***** DATASET ENTRIES *****

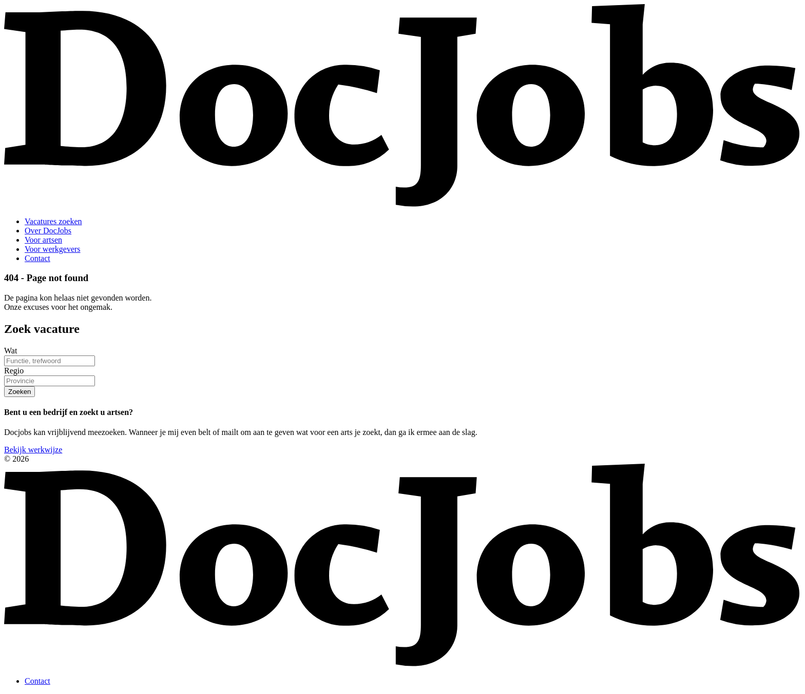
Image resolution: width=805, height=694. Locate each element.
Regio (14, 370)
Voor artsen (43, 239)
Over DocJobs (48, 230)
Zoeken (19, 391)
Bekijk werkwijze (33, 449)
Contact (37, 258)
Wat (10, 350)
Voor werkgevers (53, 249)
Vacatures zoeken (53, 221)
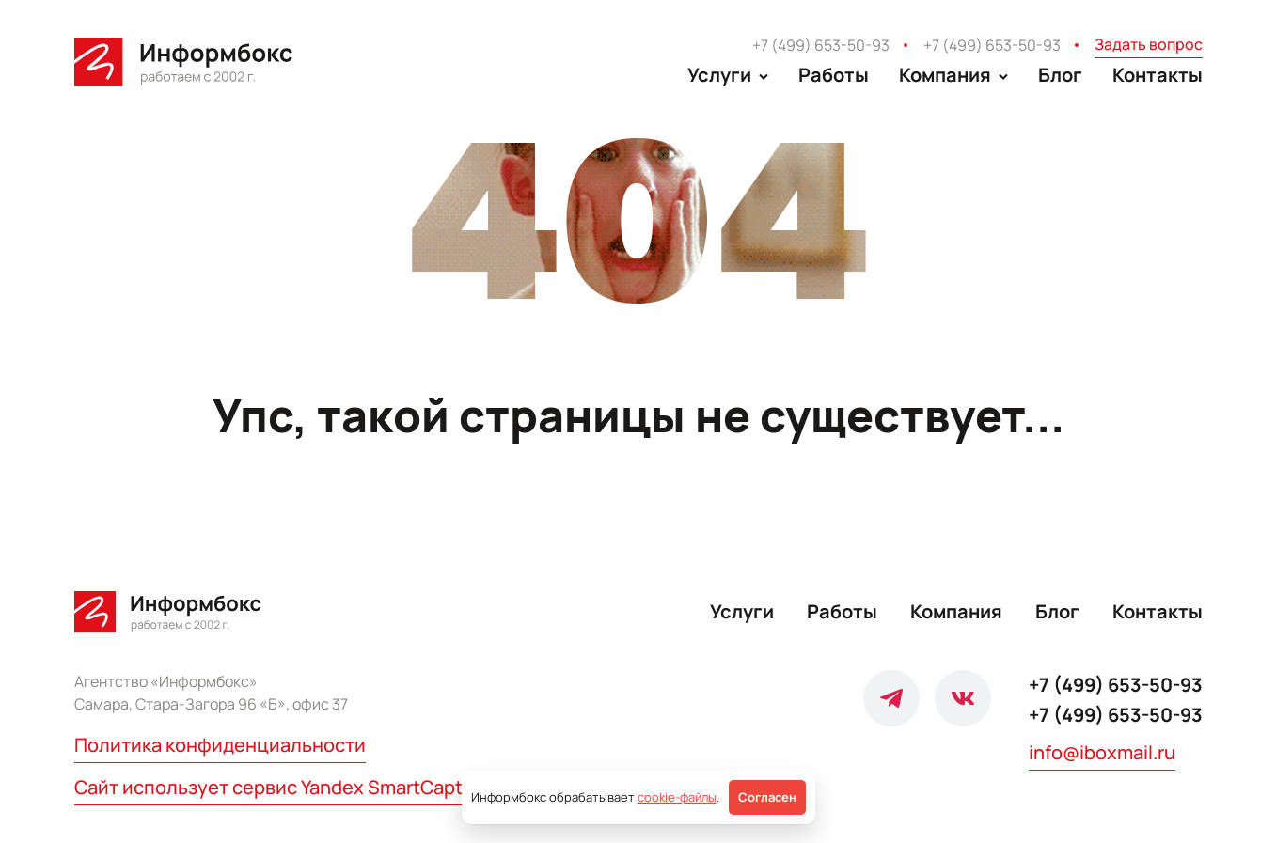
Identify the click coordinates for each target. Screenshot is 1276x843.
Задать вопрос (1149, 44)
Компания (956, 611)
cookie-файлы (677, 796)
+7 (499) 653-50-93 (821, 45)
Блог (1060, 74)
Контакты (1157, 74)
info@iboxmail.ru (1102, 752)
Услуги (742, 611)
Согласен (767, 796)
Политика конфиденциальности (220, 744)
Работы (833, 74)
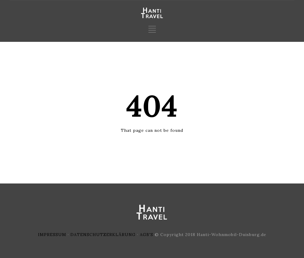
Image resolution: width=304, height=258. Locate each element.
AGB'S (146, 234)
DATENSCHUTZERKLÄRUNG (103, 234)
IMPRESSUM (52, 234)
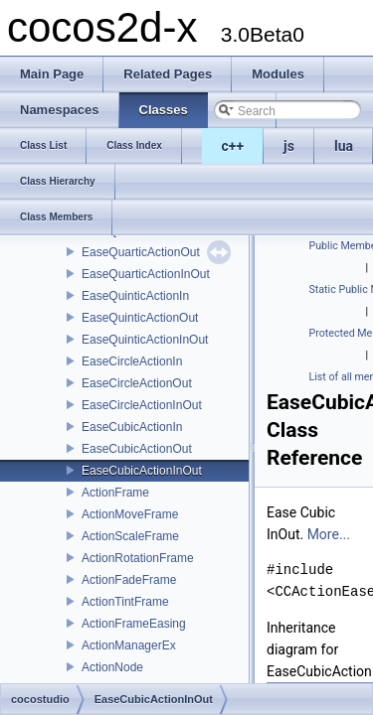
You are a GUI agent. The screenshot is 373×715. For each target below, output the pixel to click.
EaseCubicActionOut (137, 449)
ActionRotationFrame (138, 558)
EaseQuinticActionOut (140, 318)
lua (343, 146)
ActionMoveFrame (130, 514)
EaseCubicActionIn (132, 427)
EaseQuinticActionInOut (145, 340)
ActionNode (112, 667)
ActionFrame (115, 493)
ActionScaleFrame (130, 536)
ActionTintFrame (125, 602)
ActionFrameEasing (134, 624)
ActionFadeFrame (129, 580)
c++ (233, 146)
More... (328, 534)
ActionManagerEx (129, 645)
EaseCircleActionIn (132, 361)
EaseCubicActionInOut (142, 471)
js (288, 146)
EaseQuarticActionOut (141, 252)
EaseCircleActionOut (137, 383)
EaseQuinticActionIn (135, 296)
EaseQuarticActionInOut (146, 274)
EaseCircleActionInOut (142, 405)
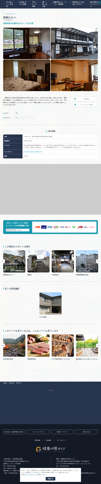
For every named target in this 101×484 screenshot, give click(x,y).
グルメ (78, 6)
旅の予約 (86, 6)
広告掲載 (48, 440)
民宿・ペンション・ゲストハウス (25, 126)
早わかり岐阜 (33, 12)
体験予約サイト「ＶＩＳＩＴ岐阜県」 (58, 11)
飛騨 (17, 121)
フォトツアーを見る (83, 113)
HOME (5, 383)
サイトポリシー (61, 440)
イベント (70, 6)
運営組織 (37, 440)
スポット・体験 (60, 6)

*****
***** DATASET ENTRIES *****

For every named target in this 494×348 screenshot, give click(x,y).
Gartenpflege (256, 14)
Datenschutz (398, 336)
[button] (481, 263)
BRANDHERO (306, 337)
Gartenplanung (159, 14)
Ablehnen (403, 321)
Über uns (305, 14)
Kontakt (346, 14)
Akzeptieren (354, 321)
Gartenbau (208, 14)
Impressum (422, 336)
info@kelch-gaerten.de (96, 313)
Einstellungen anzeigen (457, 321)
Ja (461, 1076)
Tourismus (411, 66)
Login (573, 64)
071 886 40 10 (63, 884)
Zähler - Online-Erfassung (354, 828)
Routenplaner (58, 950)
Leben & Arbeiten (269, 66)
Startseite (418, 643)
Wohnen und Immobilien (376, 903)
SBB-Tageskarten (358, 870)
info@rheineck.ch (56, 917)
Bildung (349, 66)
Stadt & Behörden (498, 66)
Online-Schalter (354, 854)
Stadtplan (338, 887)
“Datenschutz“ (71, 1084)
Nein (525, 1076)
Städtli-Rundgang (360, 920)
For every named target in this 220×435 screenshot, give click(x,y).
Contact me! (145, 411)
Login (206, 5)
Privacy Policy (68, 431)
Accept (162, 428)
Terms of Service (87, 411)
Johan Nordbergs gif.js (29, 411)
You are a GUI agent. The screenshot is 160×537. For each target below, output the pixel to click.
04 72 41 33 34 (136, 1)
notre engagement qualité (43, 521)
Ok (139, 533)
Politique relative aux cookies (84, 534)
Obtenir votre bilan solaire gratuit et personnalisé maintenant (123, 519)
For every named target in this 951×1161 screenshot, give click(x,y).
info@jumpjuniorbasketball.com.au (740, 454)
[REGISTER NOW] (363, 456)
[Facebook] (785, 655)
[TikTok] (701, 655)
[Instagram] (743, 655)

*****

Arrange the lines above, from the line containing "Over DocJobs (48, 230)" through the line containing "Контакты (1157, 74)", both included, as a Markdown table with the columns Row and Line, skipping blank lines and leaving out the pictures.

TASK ANSWER
| Row | Line |
|---|---|
| 1 | Over DocJobs (48, 230) |
| 2 | Zoeken (19, 391) |
| 3 | Bekijk werkwijze (33, 449) |
| 4 | Contact (37, 258) |
| 5 | Wat (10, 350) |
| 6 | Voor werkgevers (53, 249) |
| 7 | Vacatures zoeken (53, 221) |
| 8 | Identify the click coordinates for each target. Screenshot is 1276x843. |
| 9 | Задать вопрос (1149, 44) |
| 10 | Компания (956, 611) |
| 11 | cookie-файлы (677, 796) |
| 12 | +7 (499) 653-50-93 (821, 45) |
| 13 | Блог (1060, 74) |
| 14 | Контакты (1157, 74) |